- _Short task_
Rewrite only the records from the line with "Given: Click Gravesend on the map" to the line with "Looking at the screenshot, I should point(921,102).", changing "Gravesend" to "Greenwich" and keeping everything else the same.

- _Information provided_
================================

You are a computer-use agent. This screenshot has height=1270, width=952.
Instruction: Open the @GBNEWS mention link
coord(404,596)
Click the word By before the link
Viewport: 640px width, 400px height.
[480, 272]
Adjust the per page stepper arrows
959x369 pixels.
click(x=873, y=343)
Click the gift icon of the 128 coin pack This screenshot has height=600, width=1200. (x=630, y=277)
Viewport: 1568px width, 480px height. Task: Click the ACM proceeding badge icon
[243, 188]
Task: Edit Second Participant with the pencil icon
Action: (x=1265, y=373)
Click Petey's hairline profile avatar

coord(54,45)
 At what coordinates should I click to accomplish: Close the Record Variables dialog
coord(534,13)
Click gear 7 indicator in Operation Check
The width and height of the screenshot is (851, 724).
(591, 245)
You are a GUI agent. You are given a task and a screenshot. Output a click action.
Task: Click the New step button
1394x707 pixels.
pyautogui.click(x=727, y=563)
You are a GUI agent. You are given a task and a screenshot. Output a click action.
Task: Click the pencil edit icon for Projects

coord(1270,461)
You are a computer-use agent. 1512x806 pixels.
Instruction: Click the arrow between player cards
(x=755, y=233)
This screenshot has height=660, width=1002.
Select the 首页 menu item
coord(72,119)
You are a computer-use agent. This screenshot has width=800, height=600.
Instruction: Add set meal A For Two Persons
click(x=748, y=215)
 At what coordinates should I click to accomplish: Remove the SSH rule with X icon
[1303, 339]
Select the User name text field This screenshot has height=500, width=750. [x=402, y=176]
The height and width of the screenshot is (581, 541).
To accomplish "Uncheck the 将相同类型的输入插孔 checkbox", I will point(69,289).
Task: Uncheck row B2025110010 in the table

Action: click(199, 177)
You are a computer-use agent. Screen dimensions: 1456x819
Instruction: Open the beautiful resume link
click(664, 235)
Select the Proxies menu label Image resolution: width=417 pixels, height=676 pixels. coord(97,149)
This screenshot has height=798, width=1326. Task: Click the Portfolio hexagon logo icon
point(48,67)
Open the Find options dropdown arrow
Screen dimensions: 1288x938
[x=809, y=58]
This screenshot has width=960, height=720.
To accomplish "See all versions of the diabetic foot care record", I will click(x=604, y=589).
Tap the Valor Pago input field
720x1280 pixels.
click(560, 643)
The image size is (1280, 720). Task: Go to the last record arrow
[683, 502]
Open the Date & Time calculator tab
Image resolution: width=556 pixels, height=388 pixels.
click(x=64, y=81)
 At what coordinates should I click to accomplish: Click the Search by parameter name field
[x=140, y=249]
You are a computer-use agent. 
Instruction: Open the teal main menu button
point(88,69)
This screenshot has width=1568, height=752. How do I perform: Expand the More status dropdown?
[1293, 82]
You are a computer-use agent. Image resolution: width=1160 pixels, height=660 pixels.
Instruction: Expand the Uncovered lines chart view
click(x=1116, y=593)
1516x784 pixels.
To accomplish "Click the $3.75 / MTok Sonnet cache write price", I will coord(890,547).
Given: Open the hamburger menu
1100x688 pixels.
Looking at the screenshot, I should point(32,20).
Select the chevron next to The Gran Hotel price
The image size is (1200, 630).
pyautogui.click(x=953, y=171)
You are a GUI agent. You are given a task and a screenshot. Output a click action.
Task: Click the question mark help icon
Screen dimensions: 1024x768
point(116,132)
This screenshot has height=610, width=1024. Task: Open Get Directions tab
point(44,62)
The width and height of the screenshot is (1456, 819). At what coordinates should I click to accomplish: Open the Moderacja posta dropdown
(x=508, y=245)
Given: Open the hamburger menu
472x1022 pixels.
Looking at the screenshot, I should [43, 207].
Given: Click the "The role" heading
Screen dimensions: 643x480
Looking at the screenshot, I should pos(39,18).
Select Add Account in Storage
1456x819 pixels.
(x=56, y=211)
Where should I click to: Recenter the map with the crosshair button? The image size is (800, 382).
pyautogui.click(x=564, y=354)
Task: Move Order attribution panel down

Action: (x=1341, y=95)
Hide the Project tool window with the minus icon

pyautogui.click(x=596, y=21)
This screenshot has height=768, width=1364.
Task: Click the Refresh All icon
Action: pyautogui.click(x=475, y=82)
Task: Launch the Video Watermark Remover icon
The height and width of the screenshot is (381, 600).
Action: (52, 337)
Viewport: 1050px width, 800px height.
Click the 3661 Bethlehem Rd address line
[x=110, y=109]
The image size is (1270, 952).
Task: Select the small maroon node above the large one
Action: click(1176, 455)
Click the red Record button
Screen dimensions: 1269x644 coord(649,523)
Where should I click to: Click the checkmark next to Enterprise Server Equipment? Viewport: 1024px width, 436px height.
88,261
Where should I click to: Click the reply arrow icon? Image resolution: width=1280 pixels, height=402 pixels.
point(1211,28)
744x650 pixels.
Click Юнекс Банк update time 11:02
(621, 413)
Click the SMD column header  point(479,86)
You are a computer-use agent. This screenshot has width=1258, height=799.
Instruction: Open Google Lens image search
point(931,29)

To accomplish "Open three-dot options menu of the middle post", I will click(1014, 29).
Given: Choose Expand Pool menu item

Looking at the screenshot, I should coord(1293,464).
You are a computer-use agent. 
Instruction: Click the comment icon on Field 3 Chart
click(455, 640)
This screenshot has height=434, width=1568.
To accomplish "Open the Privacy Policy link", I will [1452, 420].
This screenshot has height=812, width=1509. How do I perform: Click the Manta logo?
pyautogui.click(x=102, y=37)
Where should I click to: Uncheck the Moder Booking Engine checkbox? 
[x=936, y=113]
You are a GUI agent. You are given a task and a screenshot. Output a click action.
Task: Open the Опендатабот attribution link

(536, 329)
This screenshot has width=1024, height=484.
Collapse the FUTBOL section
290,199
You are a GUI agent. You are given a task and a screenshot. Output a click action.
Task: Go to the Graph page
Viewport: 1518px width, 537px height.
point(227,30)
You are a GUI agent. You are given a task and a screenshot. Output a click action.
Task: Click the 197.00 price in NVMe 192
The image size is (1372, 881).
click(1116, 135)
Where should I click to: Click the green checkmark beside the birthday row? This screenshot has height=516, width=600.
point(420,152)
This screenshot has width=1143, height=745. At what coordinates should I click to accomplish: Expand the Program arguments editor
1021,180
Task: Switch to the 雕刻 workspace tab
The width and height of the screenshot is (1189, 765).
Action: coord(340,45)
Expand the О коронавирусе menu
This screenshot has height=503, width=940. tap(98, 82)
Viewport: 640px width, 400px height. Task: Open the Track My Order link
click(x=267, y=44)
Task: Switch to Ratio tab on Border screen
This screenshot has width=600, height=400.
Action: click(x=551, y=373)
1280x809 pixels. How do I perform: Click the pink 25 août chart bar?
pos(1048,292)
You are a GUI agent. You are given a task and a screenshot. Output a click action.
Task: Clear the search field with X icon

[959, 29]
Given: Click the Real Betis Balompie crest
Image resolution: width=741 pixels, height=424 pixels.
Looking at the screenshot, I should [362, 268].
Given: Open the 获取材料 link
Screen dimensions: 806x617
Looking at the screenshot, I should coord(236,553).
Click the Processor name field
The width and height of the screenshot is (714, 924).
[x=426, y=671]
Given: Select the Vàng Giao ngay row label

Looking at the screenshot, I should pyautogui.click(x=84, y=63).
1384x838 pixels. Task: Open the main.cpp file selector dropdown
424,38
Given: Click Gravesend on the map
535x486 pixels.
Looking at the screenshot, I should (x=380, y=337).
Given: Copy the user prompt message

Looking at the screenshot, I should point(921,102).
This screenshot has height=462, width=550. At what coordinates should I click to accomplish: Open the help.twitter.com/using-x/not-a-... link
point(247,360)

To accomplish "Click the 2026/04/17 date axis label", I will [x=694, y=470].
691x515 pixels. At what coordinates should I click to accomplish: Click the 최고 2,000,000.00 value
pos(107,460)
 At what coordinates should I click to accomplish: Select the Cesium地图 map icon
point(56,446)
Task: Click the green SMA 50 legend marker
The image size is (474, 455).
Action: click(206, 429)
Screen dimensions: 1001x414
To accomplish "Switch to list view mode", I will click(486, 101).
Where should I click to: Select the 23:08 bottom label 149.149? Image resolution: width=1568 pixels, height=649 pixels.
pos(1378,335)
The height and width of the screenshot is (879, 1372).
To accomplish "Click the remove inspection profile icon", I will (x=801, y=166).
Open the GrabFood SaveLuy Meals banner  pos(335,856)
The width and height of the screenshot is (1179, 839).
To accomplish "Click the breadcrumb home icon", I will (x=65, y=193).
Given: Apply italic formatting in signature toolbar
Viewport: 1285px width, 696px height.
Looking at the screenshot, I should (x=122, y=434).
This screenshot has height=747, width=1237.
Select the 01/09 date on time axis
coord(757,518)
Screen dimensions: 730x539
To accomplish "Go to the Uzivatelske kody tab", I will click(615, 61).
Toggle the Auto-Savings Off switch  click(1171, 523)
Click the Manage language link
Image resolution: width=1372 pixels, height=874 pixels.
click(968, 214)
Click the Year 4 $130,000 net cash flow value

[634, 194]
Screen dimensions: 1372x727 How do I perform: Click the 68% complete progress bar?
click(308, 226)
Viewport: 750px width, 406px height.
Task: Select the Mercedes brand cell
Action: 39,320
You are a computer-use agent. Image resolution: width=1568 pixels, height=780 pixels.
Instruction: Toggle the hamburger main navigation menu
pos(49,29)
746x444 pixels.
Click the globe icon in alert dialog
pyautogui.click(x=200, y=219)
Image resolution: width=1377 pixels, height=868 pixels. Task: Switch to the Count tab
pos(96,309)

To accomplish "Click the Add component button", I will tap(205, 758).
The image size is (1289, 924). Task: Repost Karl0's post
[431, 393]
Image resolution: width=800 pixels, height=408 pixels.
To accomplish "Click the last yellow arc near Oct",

================================

- _Solution to this exercise_
Given: Click Greenwich on the map
535x486 pixels.
Looking at the screenshot, I should (x=380, y=337).
Given: Copy the user prompt message

Looking at the screenshot, I should point(921,102).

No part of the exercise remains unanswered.